Bereitgestellter Text:
•••••
Entscheidungsstichwort (Thema)

Vorlage zur Vorabentscheidung. Justizielle Zusammenarbeit in Zivilsachen. Europäisches Mahnverfahren. Keine wirksame Zustellung. Wirkungen. Für vollstreckbar erklärter Europäischer Zahlungsbefehl. Einspruch. Überprüfung in Ausnahmefällen. Fristen

 

Normenkette

Verordnung (EG) Nr. 1896/2006

 

Beteiligte

eco cosmetics

eco cosmetics GmbH & Co. KG

Raiffeisenbank St. Georgen reg. Gen. mbH

Virginie Laetitia Barbara Dupuy

Tetyana Bonchyk

 

Tenor

Die Verordnung (EG) Nr. 1896/2006 des Europäischen Parlaments und des Rates vom 12. Dezember 2006 zur Einführung eines Europäischen Mahnverfahrens ist dahin auszulegen, dass die Verfahren gemäß den Art. 16 bis 20 dieser Verordnung keine Anwendung finden, wenn sich herausstellt, dass ein Europäischer Zahlungsbefehl nicht in einer Weise zugestellt wurde, die den Mindestvorschriften der Art. 13 bis 15 der Verordnung genügt.
•••••
Datenauszug:
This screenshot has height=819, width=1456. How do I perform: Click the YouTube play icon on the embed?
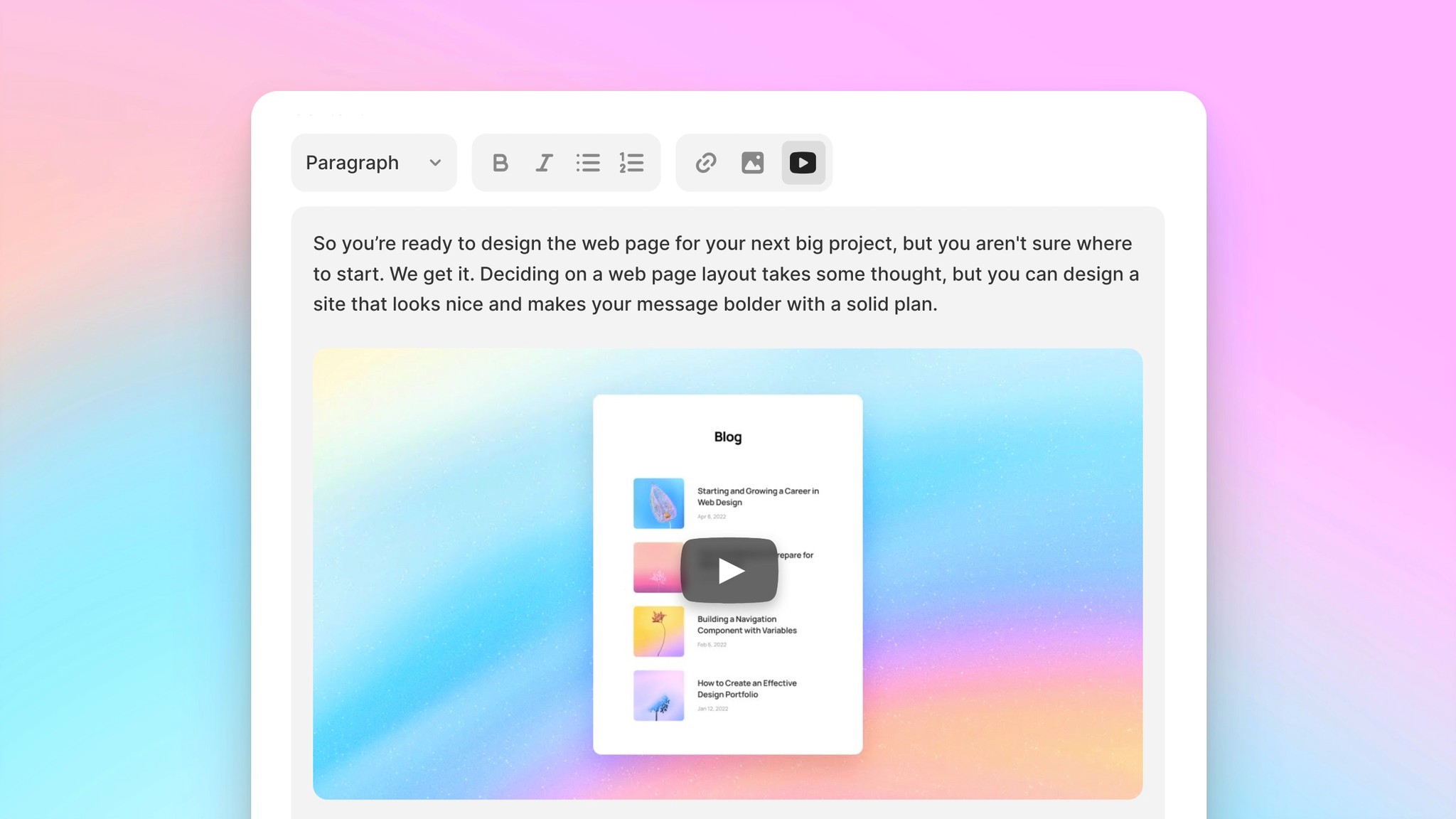[728, 569]
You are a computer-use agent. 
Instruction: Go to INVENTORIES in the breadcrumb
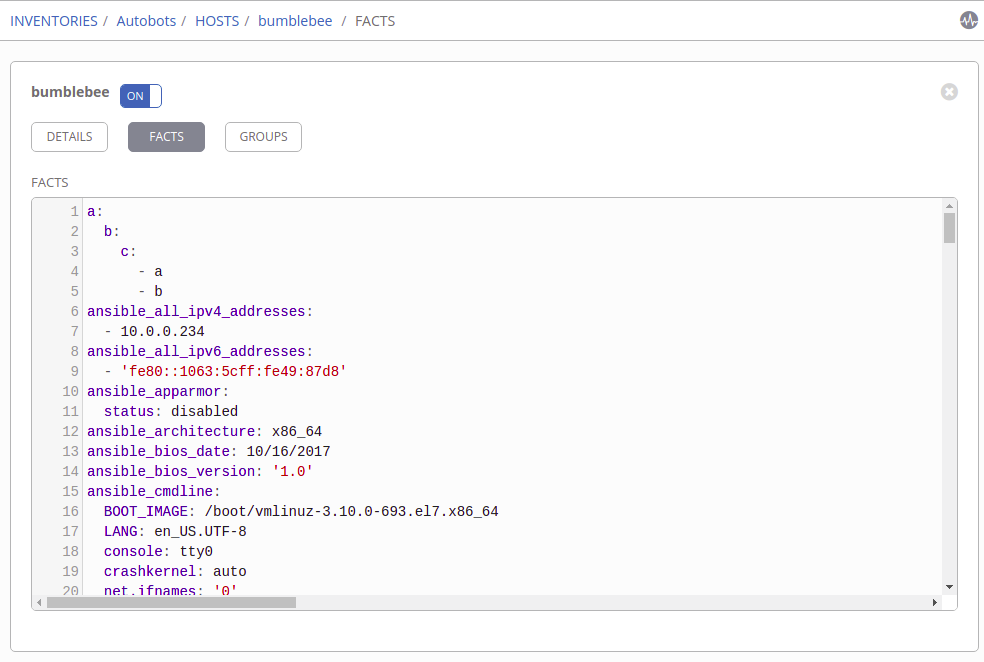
•••••
Aufgabenstellung: Führen Sie alle Einträge auf, die in der Entscheidung zum Europäischen Mahnverfahren unter der Überschrift „Beteiligte“ stehen.

Richtige Antwort:
- eco cosmetics
- eco cosmetics GmbH & Co. KG
- Raiffeisenbank St. Georgen reg. Gen. mbH
- Virginie Laetitia Barbara Dupuy
- Tetyana Bonchyk